# Task details
Copy nothing but the line with "This screenshot has width=916, height=589." and the lines that follow it to the end of the entries below, and keep the pictures out.
-- Records to process follows --
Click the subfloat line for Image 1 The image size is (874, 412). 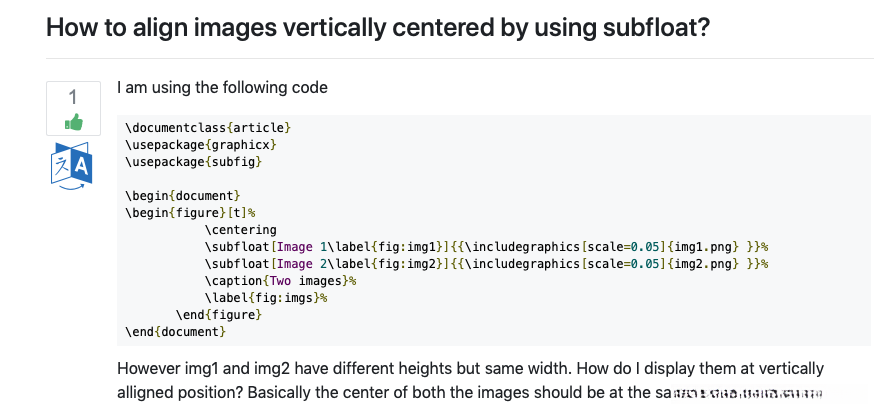point(485,246)
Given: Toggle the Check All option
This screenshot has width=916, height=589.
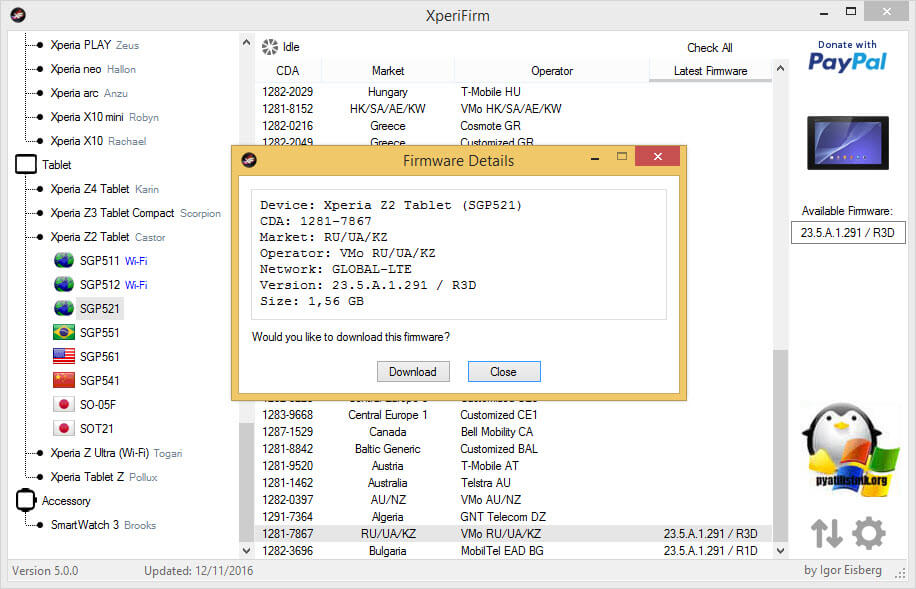Looking at the screenshot, I should 709,48.
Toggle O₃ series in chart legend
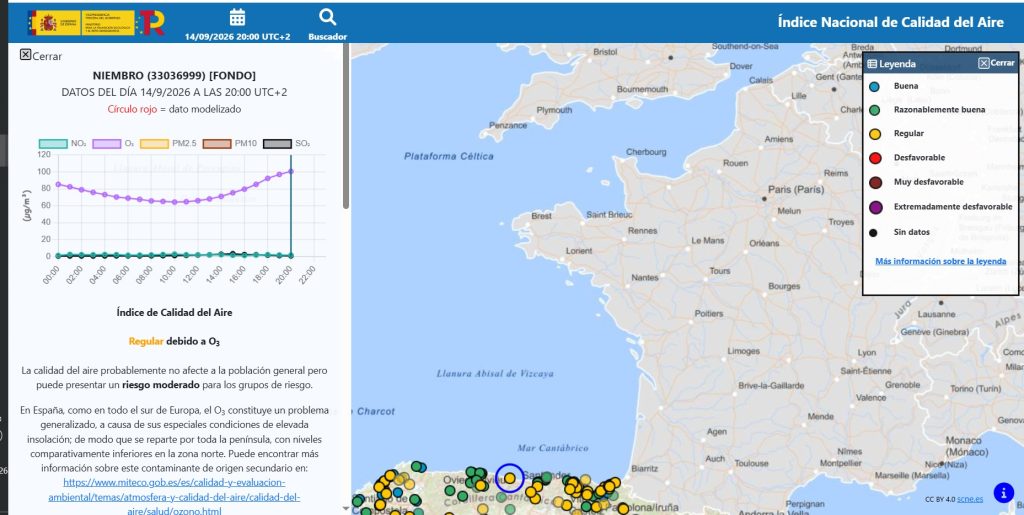Image resolution: width=1024 pixels, height=515 pixels. pyautogui.click(x=113, y=144)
-- Records to process concluded --
# Answer to this problem
This screenshot has width=916, height=589.
Looking at the screenshot, I should 709,48.
Toggle O₃ series in chart legend
Image resolution: width=1024 pixels, height=515 pixels. pyautogui.click(x=113, y=144)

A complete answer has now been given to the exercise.